Falsche Tatsachenbehauptungen, Schmähkritik und Verleumdungen kamen klassische Medien schon lange teuer zu stehen. In Zeiten von Social Media droht diese Gefahr auch Nutzern sozialer Netzwerke wie Facebook und Twitter. So will der Schauspieler James Woods einen Twitter-Nutzer auf Zahlung von gut zehn Millionen US-Dollar in Anspruch nehmen, weil der seine Persönlichkeitsrechte verletzt habe.
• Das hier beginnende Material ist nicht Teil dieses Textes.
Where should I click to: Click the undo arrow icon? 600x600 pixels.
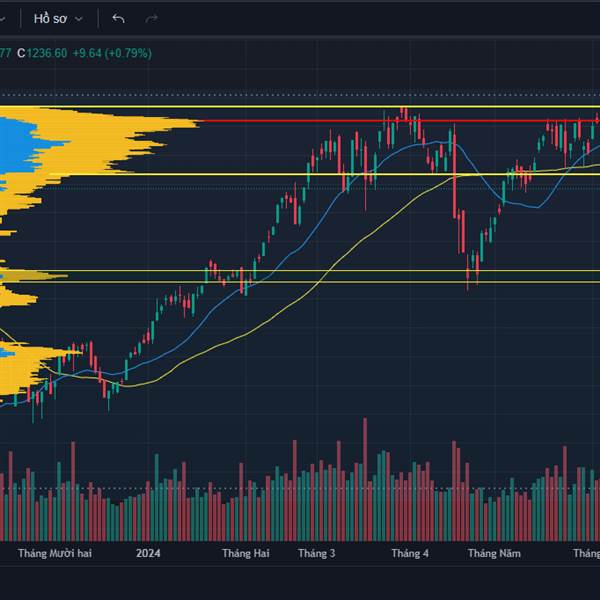tap(118, 18)
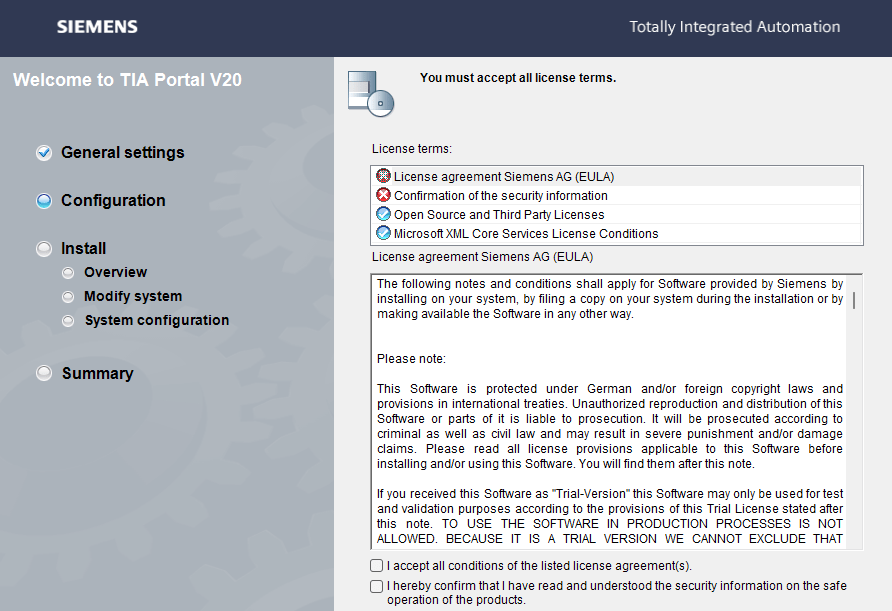
Task: Select the Modify system sub-step
Action: 133,296
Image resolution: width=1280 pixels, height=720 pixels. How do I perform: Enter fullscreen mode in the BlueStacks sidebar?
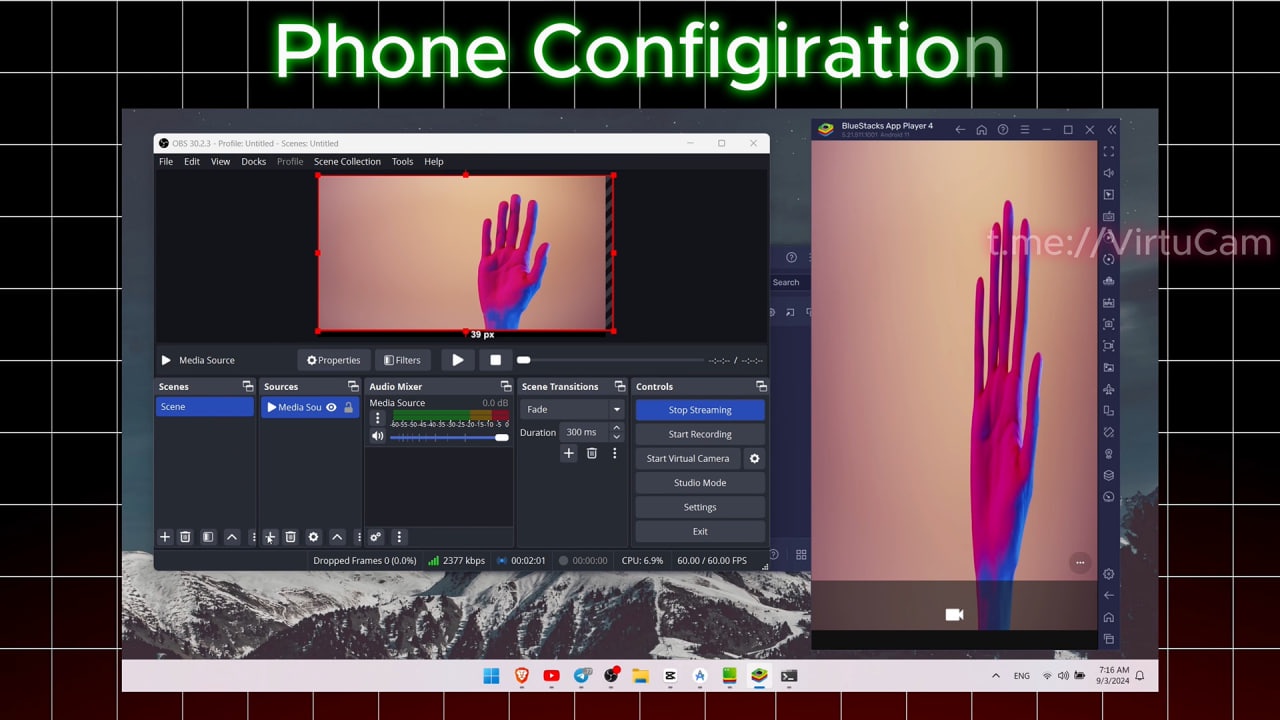point(1109,151)
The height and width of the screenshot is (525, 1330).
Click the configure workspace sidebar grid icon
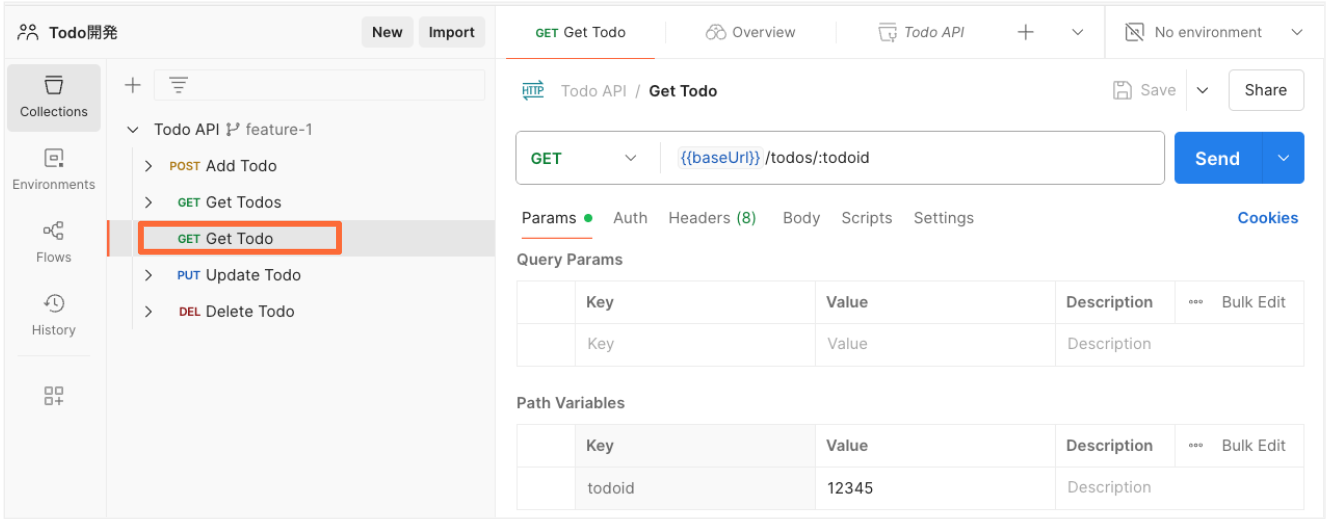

Derartiges, wenn auch nicht in dieser Schadensersatzhöhe, ist grundsätzlich auch in Deutschland möglich. Reduziert man Twitter darauf, dass dort Äußerungen verbreitet werden, gelten hier zunächst einmal die ganz normalen Regeln des Äußerungsrechts. Dies sind insbesondere Strafrecht, Persönlichkeitsrecht und Urheberrecht. Wie immer beim Äußern von Meinungen oder Tatsachenbehauptungen müssen diese Gesetze eingehalten werden. Wer also über Twitter einen anderen beleidigt oder falsche Tatsachen behauptet, muss strafrechtliche und zivilrechtliche Konsequenzen fürchten.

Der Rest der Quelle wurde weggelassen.